The reduction ad absurdum of all this may have come during this past week when a Fincher ad appeared on TV containing proof via a sound clip that Kirkland had (horror of horrors!) professed a willingness, if elected, to “reach out across the aisle.”

Now, earlier this month I did an interview with 7th District congressman Marsha Blackburn, who — arch-Blackburn critic of the right Mickey White notwithstanding — is generally regarded as being about as arch-conservative and un-Democrat-like as you can find in the halls of Congress. And one of the things she talked about was how she and other members of the Tennessee congressional delegation, Republicans and Democrats alike, recently worked in harmony to secure federal aid for victims of flooding in Tennessee.

On Friday afternoon, Fincher happened to be having a get-out-the-vote rally for his supporters on a parking lot adjacent to Baker Community Center in Millington — presumably the requisite number of feet away from what was an official early voting site.
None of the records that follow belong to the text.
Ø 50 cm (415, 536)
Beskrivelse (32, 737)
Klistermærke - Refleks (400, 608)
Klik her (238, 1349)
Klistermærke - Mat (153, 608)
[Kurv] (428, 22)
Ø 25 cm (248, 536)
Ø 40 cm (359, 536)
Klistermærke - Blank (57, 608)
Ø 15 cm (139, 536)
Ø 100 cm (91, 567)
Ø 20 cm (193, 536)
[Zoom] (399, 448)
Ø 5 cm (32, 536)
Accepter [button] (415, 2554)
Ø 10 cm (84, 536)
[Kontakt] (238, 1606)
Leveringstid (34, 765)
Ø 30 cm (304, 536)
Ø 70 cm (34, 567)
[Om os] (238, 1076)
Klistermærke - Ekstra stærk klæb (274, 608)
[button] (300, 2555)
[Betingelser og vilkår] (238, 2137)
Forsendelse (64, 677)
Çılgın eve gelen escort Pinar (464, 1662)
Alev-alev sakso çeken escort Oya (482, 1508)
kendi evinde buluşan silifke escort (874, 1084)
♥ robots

And I asked him, after citing his ad, if he could not work with congressional colleagues “across the aisle” in the same sense that Blackburn had on the occasion of the recent flooding. Now, keep in mind this was Millington, site of some of the worst flood damage.

Fincher appeared to undergo something of an inner struggle while considering the question, but he could not bring himself to say Yes.

“I’m going to work with the people of the Eighth District…because that’s who I represent,” he answered finally. “I think President Obama and Speaker Pelosi are taking this country in the wrong direction. Until that leadership is changed, I’m not going to work across the aisle.”

I persisted: Not even with Tennessee congressional colleagues, in case there’s another catastrophe like the recent floods? I mean, this was Millington, where the flood damage was severe, and where several federal agencies were expected to provide disaster relief, and, at the behest of both Republican and Democratic congressional representatives, are in fact doing so.

“Well again I’m going to work for the people here, taking care of folks here,” was all Fincher would say.

There was one other area where an across-the-board opposition to President Obama hit a little snag. Fincher was discoursing on what he said were regular talks he was having with military personnel in the state, with “generals,” in fact.

I asked him what his reaction was to the recent sacking of General Stanley McCrystal in Afghanistan, who was forced out by Obama, it will be recalled, after making some indiscreet observations about the administration to a Rolling Stone writer.

“Well, that deal was really complicated with statements he made…” Fincher began, pausing while he figured out how to avoid expressing solidarity with the President. He did so with an abrupt segue, “Let the generals on the ground make the calls, and stop playing politics with our guys’ lives.” There was a lot left unspoken to between the two halves of his answer.

The last poll taken in the 8th District still had Fincher up by a tad over rival Kirkland, with Flinn trailing in third, having shown some slippage, it would seem, since he made the decision two weeks back, for whatever reason, to depart from the above-the-battle mode and join the others in the game of pin-the-Democratic-tail on the donkeys.

As wicked as the slings and arrows have become, though, both Fincher and Flinn are willing to support the winner of the GOP primary, regardless of the non-stop persecution, rough and getting rougher, they’re getting from their fellow GOP candidates.

“No question about it,” said Fincher. “Yes, we’ve got to defeat Roy Herron,” said Flinn, who was in Millington Friday afternoon for a rally overseen by Shelby County Commissioner-elect Terry Roland, who’s something of a political broker up that way and has included Flinn on his favored slate.

Doubtless, Kirkland would answer similarly. Fantastical as it seems, the iniquity of being a Democrat — or worse, of having relations with Democrats, any kind of relations — has become the meme to beat all memes, the single dominating issue in the 8th District.

Has Dom Cobb, the character played by Leonardo DiCaprion in Inception, been making the rounds up thataway, planting that obsession in people’s minds while they slept?